Trees

Trees #

A tree is an abstract data structure (basically not implemented by default in Python), which means we need to use data abstractions in order to implement this structure.

What does a tree look like? #

A tree has a root and a list of branches, where each branch is a tree itself.

tree drawing

A tree with zero branches (the white circles in the drawing above) is called a leaf. A tree also starts at the root, which in the drawing above, is the blue circle.

While this may not look like a tree, but rather roots of the tree itself, you could potentially think of the drawing as an upside down tree.

Also notice how when we look at the branches stemming from the root, we have two separate sub-trees? This means that recursion will be a common way to go about solving tree-related problems.


Each location in a tree can be called a node, and each node has a label which contains the value located within the node (can be any value). Nodes can be parents/children of each other, and the top node is the root node.

Tree Data Abstraction #

There are many possible data abstraction for trees, but the one that CS61A uses is the following:

Abstraction Description
tree(label, branches = []) Returns a tree with root label and a list of branches
label(tree) Returns the label of the tree
branches(tree) Returns the branches of the tree (in a list) — each of which is a tree by itself
is_leaf(tree) Returns True if the current node is a leaf node.

For example, a tree could be the following:

t = tree(3, # Root Node
            # Branches:
            [tree(2, [tree(1)], # Left Branch
            tree(4))] # Right Branch
        )

The actual implementation of the tree is information that you do not need to know in order to use this data structure, so I will not write the implementation here. The documentation for these data abstractions says that branches(tree) returns a list, meaning that calling branches(tree)[0] is not a violation of data abstraction here.

Tree Processing #

As mentioned earlier, tree problems are solved recursively. Let’s figure out why:

Each tree has the following:

  • A label
  • 0 or more branches, with each branch containing a tree itself.

Due to the fact that each branch contains a tree itself, this data type is recursive.

Example Questions #

Counting Leaves #

If we wanted to count the number of leaves in a tree, how would we do that?
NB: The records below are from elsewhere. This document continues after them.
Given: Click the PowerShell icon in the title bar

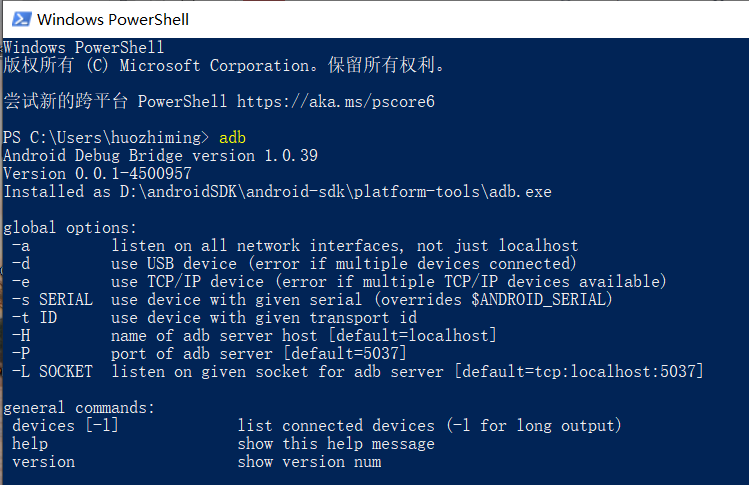Looking at the screenshot, I should click(x=20, y=19).
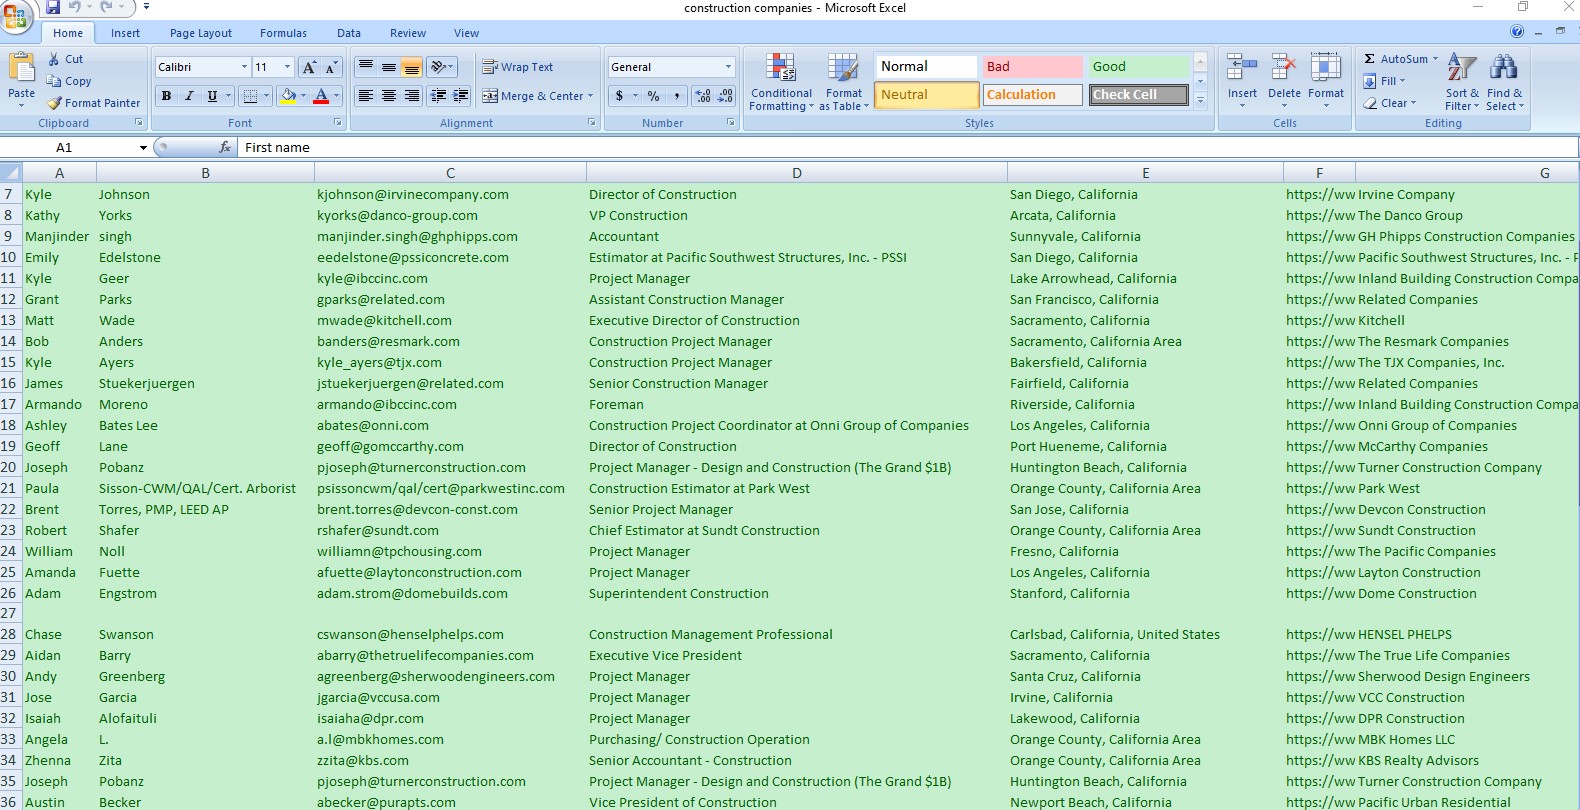Select the kjohnson@irvinecompany.com email cell

(413, 195)
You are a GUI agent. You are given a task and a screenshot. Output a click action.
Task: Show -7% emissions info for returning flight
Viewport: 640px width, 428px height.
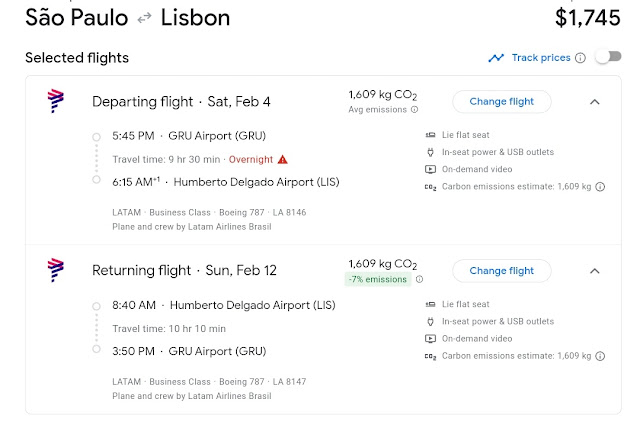point(419,279)
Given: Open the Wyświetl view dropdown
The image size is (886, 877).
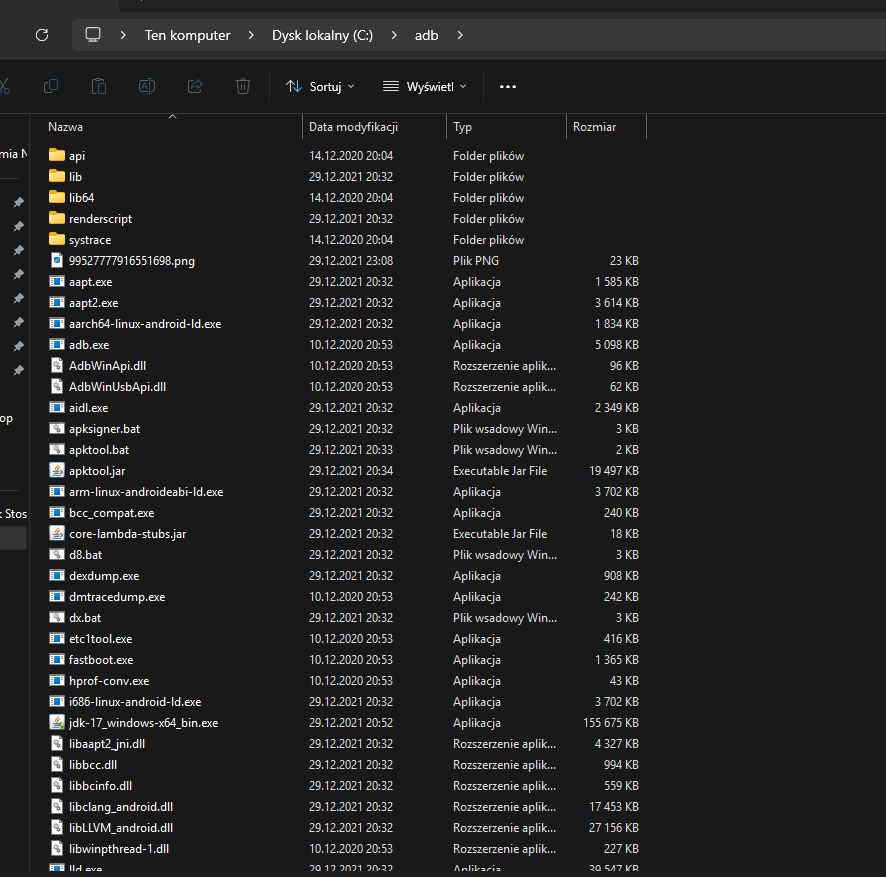Looking at the screenshot, I should 425,87.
Obviously, the solution has to be recursive, so we need to start with the recursive mindset:

  1. What is our base case?
  2. What is our recursive case?
def count_leaves(t):
    '''Returns the number of leaf nodes in tree t'''
    if is_leaf(t):
        return 1
    else:
        total_leaves = 0
        for b in branches(t)
            total_leaves += count_leaves(b)
        return total_leaves

In the code above, our base case happens when we hit a leaf, and the recursive call uses a for loop to go through all the branches in our tree, and then add the number of leaves to total_leaves, which is then returned.

We could also use the sum() function alongside a list comprehension to condense our code:

def count_leaves(t):
    '''Returns the number of leaf nodes in tree t'''
    if is_leaf(t):
        return 1
    else:
        return sum([count_leaves(b) for b in branches(t)])

This works because the sum function can sum up the elements in an iterable.

Creating Trees #

A function that creates another tree based off of an existing tree is often recursive.

Let’s recall how a tree is built:

t = tree(3, # Root Node
            # Branches:
            [tree(2, [tree(1)], # Left Branch
            tree(4))] # Right Branch
        )

Let’s try and make a function that doubles each node in a tree:

def double(t):
    '''Returns a tree with same structure as t, but with each node doubled'''
    if is_leaf(t):
        return tree(label(t*2))
    else:
        return tree(label(t*2), [double(b) for b in branches(t)])

Notice how we have repeated code? We can actually shorten the code to one line because of that (the base case here doesn’t need to be made explicit, will explain why later)

def double(t):
    '''Returns a tree with same structure as t, but with each node doubled'''
    return tree(label(t*2), [double(b) for b in branches(t)])

In the final code, we don’t need a base case/recursive case structure that you would traditionally see for recursive questions, but even so, it’s a good idea to think of it that way before condensing it down.

The code above works because in the case of a leaf node, [] gets passed into branches within the tree constructor, which by default takes in an empty list if there are no branches. Thus, in the case of a leaf node, all that gets returned there is equivalent of saying tree(label(t*2)).

Printing Trees #

def print_tree(t, indent = 0):
    '''Prints the labels of t with depth based indent'''
    print(" " * indent + str(label(t)))
    for b in branches(t):
        print_tree(tree(b), indent + 1)

Look at the example above and see how it works. indent + 1 is important as it will indent the tree to the correct level.